Jamaican jurist Patrick Robinson has been appointed a member of the International Council of Arbitration for Sport (ICAS) for a four-year term, which will begin on January 1, 2019.
The International Council of Arbitration for Sport is the governing body of the Court of Arbitration for Sport (CAS). as such, it manages the administration and finances of that body. It consists of 20 international judges/lawyers, four of whom are appointed by the International Olympic Committee (IOC). Robinson is one of the four appointed by the IOC.
Robinson has been a judge of the International Court of Justice in The Hague since February 2015, when he was elected for a nine-year term. He was a judge of the International Criminal Tribunal for the former Yugoslavia from 1998 to February 2015 and president of the tribunal 2008-2011.
He served as a member of the Inter-American Commission on Human Rights, 1987-1995 and was president of the Commission in 1991. He was a member of the International Law Commission 1991-1996. He was a member of the International Bioethics Committee, 1996-2005 and was its vice-chairman 2002-2005.
Robinson is a firm believer that sports is integral, not peripheral to national development, particularly in developing countries like Jamaica.
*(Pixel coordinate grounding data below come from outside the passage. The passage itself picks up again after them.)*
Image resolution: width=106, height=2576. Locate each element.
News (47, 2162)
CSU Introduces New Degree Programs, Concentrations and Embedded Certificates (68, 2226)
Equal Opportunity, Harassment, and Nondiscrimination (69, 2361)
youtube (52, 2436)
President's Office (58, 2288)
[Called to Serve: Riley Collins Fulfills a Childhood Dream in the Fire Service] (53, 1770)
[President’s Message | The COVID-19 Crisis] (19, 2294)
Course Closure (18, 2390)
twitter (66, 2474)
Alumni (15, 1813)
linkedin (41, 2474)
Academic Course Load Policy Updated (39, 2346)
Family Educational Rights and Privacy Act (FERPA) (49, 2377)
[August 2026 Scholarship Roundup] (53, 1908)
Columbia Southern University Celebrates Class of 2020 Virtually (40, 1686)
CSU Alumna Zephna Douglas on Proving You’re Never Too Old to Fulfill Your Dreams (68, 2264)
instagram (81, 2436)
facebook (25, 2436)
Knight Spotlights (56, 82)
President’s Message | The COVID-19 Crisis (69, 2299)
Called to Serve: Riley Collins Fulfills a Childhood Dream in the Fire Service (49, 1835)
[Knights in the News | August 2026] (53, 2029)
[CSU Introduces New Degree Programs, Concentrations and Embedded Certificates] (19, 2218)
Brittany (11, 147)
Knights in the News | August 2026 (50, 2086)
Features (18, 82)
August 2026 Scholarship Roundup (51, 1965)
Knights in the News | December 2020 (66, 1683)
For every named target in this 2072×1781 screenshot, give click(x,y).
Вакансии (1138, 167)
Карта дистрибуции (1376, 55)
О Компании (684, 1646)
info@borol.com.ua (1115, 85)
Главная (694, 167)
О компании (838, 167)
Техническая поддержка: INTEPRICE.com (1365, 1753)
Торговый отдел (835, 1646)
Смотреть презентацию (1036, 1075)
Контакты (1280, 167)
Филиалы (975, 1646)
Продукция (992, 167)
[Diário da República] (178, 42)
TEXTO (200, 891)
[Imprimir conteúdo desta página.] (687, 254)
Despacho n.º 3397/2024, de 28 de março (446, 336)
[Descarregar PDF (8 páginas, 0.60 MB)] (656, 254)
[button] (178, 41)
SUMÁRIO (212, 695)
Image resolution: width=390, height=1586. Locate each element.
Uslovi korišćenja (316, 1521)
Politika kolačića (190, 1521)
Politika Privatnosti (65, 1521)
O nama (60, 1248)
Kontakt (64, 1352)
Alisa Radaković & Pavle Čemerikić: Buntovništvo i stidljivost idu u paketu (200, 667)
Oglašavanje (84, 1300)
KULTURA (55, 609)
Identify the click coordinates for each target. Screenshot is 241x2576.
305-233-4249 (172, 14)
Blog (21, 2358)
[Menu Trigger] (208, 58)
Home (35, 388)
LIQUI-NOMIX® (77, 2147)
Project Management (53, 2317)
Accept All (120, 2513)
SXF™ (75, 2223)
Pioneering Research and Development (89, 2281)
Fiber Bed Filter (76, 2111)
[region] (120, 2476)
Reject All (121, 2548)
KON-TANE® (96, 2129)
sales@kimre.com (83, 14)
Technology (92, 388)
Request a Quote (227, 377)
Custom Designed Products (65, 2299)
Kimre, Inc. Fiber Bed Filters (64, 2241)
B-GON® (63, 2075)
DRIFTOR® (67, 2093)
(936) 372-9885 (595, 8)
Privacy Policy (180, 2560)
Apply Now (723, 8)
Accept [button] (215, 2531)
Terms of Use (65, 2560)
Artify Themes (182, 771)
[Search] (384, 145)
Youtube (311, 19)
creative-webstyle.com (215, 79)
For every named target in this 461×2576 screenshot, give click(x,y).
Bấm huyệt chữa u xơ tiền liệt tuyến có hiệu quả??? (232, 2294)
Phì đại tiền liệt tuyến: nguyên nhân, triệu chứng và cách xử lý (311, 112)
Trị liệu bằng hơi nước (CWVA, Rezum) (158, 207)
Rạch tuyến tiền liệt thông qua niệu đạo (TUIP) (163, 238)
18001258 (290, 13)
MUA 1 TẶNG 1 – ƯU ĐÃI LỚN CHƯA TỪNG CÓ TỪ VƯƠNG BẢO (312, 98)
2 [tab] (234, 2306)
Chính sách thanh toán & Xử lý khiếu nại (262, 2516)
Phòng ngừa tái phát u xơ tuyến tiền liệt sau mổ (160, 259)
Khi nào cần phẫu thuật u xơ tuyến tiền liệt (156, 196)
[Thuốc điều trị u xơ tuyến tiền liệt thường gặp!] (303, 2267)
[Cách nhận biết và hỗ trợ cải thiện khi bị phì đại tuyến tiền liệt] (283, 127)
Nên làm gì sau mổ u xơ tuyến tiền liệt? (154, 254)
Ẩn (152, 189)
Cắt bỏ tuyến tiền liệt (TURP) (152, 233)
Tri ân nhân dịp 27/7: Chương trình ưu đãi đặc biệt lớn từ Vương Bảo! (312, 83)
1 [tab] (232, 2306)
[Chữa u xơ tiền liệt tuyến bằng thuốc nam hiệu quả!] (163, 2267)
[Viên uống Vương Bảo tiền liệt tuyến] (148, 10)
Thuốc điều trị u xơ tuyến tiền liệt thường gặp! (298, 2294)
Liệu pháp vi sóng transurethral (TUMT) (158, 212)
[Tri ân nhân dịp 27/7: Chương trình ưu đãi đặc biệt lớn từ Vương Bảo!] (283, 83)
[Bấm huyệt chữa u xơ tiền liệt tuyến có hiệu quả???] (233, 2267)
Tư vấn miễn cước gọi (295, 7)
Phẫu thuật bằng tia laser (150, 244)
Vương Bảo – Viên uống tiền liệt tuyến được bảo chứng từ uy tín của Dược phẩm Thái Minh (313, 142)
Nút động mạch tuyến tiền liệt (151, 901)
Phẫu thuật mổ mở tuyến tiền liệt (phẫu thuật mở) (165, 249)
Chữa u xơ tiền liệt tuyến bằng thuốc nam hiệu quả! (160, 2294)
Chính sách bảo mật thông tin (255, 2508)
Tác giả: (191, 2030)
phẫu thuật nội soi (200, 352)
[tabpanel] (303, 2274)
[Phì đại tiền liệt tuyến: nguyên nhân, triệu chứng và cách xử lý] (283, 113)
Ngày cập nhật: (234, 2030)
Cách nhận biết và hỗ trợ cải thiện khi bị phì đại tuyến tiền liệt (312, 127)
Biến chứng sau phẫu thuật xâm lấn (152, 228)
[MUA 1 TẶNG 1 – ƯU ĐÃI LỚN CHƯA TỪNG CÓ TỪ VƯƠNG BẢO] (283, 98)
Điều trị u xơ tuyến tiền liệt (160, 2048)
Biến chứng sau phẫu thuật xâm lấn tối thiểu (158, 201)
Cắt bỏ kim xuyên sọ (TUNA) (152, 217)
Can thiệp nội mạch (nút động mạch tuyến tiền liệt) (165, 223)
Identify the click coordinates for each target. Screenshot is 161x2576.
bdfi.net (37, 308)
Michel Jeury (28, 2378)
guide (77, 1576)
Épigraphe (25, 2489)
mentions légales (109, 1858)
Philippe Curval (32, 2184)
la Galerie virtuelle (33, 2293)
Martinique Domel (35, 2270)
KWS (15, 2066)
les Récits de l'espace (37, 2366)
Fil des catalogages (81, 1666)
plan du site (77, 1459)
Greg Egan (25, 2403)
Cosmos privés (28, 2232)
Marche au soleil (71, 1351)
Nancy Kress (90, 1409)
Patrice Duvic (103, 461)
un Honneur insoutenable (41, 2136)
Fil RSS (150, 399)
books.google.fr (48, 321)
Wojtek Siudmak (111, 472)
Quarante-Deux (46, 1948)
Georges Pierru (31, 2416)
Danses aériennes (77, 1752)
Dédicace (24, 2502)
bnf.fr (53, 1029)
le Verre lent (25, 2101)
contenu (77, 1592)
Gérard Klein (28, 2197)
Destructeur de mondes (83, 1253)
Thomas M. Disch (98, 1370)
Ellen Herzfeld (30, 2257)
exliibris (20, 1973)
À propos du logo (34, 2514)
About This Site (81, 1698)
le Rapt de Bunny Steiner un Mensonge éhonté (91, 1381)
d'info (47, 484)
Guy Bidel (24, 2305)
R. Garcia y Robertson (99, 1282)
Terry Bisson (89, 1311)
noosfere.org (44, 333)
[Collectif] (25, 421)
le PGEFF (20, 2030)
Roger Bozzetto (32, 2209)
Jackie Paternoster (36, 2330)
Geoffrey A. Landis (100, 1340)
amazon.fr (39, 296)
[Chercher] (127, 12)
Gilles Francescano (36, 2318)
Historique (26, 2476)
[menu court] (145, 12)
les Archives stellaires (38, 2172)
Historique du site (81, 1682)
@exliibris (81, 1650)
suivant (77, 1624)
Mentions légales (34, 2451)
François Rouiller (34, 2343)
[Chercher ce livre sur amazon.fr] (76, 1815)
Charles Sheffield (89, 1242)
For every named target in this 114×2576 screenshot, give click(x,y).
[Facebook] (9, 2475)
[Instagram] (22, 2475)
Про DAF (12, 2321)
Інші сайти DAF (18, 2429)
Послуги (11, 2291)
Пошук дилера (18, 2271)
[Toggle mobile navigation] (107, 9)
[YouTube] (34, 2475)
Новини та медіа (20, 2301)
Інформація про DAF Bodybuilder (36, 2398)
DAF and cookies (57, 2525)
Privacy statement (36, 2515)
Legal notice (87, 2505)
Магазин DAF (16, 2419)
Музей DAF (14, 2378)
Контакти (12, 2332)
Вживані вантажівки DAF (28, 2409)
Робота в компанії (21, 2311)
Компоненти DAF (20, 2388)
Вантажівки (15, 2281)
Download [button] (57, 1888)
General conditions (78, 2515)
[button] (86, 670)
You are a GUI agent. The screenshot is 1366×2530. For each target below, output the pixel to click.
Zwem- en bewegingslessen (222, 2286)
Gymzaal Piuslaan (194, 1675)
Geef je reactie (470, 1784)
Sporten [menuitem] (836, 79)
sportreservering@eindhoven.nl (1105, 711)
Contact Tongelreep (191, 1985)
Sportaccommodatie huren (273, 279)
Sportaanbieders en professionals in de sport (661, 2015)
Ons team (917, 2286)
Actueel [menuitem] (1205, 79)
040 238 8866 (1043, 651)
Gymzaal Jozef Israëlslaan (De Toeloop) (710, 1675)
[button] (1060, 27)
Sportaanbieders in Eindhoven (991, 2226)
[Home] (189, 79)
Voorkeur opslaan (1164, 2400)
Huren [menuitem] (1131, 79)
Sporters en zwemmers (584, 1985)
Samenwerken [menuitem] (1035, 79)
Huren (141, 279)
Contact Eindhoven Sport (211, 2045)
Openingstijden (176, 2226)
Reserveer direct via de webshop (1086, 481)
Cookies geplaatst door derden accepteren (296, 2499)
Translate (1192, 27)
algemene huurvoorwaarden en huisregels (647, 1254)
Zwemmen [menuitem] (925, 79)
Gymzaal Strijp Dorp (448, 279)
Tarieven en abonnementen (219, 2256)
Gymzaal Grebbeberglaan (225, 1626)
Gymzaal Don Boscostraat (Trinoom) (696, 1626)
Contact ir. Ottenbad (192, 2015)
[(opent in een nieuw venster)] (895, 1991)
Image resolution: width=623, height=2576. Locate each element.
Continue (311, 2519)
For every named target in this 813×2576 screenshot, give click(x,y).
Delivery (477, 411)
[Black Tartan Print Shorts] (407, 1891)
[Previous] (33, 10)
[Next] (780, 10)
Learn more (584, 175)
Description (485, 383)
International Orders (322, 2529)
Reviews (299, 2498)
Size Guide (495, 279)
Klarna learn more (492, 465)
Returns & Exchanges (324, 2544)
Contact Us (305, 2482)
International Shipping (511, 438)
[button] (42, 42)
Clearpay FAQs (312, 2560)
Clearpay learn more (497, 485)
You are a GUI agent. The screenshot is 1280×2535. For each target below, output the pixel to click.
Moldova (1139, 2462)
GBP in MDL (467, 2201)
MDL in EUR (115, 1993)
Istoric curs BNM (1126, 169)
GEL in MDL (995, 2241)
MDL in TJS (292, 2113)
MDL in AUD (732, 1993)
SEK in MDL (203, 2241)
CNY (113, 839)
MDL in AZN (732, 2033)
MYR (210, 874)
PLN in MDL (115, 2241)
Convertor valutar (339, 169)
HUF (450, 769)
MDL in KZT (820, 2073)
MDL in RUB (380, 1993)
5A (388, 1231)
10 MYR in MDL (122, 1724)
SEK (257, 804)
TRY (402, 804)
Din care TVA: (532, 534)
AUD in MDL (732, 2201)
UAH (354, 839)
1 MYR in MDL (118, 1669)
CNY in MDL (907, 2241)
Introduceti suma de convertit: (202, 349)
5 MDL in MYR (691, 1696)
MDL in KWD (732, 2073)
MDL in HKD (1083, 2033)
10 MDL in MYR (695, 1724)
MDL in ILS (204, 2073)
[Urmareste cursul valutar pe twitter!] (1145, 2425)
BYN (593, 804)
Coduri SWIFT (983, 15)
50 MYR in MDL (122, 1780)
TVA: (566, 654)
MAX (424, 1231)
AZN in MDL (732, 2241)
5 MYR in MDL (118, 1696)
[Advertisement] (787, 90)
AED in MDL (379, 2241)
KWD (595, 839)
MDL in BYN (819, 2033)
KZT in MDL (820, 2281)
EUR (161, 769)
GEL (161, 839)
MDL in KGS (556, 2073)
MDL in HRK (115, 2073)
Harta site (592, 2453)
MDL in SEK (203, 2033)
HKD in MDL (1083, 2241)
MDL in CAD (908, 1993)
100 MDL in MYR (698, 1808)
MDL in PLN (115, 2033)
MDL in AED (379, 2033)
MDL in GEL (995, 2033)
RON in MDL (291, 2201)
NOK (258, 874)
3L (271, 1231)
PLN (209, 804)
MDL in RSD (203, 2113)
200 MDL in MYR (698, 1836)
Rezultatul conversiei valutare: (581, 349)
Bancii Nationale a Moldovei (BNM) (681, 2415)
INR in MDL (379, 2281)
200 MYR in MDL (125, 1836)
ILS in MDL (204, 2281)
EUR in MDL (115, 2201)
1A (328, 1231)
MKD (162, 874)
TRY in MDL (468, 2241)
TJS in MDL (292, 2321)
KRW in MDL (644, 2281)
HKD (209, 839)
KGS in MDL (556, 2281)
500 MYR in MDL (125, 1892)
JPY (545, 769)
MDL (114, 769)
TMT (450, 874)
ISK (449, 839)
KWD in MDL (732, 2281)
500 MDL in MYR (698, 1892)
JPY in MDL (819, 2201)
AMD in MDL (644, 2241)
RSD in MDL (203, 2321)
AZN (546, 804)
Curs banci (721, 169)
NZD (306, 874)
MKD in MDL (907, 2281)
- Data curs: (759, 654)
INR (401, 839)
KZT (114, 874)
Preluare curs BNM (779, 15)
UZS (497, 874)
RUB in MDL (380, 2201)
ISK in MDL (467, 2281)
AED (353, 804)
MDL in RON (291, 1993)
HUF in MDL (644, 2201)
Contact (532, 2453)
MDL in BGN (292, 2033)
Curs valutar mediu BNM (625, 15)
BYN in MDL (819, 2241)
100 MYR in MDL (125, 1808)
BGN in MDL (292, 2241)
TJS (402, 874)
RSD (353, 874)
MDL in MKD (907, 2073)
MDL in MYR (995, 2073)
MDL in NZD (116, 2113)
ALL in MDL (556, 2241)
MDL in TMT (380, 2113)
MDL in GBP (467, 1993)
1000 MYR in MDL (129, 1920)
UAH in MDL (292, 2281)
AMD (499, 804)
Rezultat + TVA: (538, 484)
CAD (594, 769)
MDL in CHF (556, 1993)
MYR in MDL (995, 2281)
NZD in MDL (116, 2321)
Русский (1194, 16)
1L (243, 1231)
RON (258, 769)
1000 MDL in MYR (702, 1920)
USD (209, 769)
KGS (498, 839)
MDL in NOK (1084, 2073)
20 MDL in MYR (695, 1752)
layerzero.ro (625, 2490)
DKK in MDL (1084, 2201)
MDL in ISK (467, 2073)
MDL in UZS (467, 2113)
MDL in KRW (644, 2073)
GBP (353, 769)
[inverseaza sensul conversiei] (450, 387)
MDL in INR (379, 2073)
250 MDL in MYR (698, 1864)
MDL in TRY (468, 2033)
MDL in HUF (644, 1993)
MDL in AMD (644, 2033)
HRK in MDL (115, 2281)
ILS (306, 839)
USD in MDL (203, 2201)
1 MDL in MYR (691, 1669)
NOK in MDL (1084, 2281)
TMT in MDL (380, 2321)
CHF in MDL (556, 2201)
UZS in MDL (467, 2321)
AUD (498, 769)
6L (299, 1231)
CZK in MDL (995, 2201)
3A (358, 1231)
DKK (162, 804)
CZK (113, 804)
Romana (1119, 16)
He represented Jamaica College in cricket (Sunlight Cup) and in track and field athletics and was a member of the Jamaica College team that won Boys' Champs in 1959. He won the gold medal for Class 2 discus.
Robinson is the author of the book entitled Jamaican Athletics - a Model for the World (Fourth Edition, 2009), which, prompted by the principle that if you have been successful, it is important to know why you have been successful, examines the system underpinning Jamaica's success in global track and field athletics.
He is the executive producer of a documentary on jamaican athletics called Jus Run (2016), which also looked at the Jamaican athletics system.